*Try it*.
Copy out exactly the lines below that run from the one holding "The height and width of the screenshot is (1536, 2178)." to the one holding "The width and height of the screenshot is (2006, 1848).", keeping both of those lines and no others.

[Stored data]
■ ■ ■ ■ ■

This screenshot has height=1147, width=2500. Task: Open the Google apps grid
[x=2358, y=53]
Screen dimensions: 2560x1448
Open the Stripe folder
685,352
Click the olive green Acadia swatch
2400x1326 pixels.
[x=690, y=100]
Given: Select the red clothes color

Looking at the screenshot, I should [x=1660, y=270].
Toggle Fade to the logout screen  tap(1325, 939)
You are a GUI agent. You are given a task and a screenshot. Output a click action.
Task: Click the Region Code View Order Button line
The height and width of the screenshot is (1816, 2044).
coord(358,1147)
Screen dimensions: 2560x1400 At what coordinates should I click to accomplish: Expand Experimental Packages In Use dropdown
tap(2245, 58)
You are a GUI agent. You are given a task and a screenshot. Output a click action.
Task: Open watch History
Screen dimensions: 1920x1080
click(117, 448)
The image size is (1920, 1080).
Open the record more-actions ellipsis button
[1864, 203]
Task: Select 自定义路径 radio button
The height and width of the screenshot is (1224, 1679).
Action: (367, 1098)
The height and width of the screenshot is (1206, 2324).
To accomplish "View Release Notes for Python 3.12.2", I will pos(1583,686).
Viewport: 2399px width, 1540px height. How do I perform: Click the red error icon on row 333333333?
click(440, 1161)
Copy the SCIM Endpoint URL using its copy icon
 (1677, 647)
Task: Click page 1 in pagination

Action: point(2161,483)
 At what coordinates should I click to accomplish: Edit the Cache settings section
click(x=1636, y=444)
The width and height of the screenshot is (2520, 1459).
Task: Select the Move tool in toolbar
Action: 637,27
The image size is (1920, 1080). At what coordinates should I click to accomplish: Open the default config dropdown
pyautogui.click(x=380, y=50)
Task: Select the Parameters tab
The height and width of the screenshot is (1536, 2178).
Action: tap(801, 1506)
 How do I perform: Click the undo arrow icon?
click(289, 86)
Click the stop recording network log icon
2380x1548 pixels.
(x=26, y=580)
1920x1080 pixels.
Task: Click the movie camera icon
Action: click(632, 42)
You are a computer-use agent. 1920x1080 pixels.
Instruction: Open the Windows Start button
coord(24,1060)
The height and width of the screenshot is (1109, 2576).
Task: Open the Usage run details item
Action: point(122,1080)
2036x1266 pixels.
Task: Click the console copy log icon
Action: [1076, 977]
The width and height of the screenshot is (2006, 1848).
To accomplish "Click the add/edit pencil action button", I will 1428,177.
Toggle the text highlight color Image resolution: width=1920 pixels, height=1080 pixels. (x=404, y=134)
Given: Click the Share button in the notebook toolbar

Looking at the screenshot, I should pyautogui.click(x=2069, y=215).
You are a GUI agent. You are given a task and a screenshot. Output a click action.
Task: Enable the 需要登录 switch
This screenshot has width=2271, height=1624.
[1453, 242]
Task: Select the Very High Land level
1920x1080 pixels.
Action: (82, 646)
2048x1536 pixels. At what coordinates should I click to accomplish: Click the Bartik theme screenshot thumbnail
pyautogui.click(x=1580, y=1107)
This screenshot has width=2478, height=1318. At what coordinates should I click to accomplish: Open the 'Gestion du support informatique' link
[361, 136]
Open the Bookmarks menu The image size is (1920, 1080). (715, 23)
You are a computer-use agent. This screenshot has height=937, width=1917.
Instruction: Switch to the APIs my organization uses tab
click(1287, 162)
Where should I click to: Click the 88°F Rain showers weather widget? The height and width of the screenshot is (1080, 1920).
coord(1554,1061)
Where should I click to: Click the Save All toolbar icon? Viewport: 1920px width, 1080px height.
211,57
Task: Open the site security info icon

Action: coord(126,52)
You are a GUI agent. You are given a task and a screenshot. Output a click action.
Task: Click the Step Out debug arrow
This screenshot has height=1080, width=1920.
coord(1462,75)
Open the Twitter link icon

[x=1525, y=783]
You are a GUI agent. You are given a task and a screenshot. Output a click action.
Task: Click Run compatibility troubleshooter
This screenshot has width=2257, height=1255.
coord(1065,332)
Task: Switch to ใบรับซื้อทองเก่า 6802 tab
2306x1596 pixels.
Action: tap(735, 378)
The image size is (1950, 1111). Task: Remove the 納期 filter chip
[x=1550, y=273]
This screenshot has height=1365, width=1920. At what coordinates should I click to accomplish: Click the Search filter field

■ ■ ■ ■ ■

*Result of this task*.
The height and width of the screenshot is (1536, 2178).
Action: tap(801, 1506)
 How do I perform: Click the undo arrow icon?
click(289, 86)
Click the stop recording network log icon
2380x1548 pixels.
(x=26, y=580)
1920x1080 pixels.
Task: Click the movie camera icon
Action: click(632, 42)
You are a computer-use agent. 1920x1080 pixels.
Instruction: Open the Windows Start button
coord(24,1060)
The height and width of the screenshot is (1109, 2576).
Task: Open the Usage run details item
Action: point(122,1080)
2036x1266 pixels.
Task: Click the console copy log icon
Action: [1076, 977]
The width and height of the screenshot is (2006, 1848).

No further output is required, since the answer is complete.